## [Estratto della fonte]
Nel giorno della fiducia, Giuseppe Conte promette “una stagione riformatrice”. Nel suo discorso programmatico alla Camera, il premier detta la linea del nuovo esecutivo in giallorosso di cui si definisce “garante e primo responsabile”. Ottanta pagine esposte in un’ora e mezza, affrontando gli argomenti più disparati: dai rapporti con l’Unione europea alla sicurezza, dalla giustizia alle tasse, dalla scuola all’autonomia differenziata, passando per la prossima legge di bilancio definita “impegnativa”. Tutto da affrontare con “sobrietà e rigore”, puntualizza Conte, che invita la classe politica a “iniziare dall’uso responsabile dei social-network”.

## [Obiettivo dell'esercizio]
Riprendi l'estratto qui sopra sul discorso di Conte alla Camera nel giorno della fiducia e proseguilo oltre la sua ultima frase.

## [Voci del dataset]

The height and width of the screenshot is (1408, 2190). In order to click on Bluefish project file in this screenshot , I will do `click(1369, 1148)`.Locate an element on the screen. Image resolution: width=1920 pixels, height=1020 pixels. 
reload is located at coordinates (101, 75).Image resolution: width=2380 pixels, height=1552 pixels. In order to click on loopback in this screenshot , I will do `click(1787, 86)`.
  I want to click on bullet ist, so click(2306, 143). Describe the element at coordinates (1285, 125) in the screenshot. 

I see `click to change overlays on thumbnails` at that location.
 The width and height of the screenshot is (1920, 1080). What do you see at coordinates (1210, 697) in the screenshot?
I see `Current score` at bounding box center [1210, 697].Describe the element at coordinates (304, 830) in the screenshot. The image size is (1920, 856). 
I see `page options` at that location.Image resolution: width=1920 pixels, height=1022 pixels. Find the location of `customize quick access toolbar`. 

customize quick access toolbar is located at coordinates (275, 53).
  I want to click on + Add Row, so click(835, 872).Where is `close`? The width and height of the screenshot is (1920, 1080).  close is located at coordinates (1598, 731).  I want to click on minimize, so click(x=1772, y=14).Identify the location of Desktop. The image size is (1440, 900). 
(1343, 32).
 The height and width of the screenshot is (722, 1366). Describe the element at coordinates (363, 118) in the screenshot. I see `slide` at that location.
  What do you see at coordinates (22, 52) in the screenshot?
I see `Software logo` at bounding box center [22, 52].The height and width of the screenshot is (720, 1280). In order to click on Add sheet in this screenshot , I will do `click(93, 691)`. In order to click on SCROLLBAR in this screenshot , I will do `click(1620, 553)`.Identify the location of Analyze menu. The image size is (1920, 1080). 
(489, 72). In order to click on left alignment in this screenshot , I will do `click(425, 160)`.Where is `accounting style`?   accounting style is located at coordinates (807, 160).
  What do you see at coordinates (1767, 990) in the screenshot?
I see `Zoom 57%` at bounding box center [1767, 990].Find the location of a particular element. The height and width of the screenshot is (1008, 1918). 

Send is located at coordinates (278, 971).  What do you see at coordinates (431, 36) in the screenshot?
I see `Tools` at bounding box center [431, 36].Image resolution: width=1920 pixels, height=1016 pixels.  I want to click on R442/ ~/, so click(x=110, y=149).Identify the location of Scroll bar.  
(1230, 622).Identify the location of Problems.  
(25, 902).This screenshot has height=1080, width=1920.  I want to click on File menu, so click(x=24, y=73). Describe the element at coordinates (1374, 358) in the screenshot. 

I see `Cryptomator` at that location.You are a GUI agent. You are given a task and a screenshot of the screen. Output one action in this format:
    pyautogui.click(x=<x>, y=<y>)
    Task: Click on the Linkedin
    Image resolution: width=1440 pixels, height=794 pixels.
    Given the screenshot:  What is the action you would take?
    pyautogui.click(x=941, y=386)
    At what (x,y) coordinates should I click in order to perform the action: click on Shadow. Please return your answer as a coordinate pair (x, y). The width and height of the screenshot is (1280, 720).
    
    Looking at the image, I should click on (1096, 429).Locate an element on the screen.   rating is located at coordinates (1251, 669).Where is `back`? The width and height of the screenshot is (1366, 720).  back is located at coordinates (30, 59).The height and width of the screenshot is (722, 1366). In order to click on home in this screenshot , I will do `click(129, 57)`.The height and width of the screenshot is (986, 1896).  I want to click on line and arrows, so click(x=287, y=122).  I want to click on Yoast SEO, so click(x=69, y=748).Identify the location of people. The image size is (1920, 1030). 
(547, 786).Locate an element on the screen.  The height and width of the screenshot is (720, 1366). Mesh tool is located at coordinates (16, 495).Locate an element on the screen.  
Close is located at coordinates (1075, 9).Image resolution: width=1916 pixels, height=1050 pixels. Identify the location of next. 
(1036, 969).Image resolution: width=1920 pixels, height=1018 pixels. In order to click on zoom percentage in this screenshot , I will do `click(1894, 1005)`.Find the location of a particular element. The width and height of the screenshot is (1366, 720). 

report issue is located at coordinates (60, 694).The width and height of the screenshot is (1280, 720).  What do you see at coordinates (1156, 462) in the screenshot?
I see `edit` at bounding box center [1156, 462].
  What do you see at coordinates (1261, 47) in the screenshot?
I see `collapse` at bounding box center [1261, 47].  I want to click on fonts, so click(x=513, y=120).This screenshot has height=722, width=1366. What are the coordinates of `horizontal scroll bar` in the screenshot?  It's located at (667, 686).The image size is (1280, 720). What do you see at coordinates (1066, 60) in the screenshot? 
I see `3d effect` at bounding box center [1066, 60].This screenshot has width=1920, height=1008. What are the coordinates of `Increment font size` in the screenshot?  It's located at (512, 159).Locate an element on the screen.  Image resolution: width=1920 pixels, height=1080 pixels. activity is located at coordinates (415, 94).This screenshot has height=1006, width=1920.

## [Risposta]
L’agenda del ‘Conte bis’
Il premier conferma le priorità del programma: formazione di “qualità e servizi alle famiglie saranno le prime leve sulle quali agire”, con un primo intervento sugli asili nido. Punti fermi anche lo stop all’Iva, la riduzione del cuneo fiscale e l’introduzione del salario minimo. Un ‘sì’ anche alla revisione dei due decreti Sicurezza e alle riforme in ambito di giustizia civile, penale e tributaria, così come sul metodo di elezione dei membri del Consiglio superiore della magistratura. Altro ‘cavallo di battaglia’ rimane il taglio dei parlamentari, ma da affiancare alla riforma elettorale: l’obbiettivo è consentire “l’accesso democratico alle formazioni minori”.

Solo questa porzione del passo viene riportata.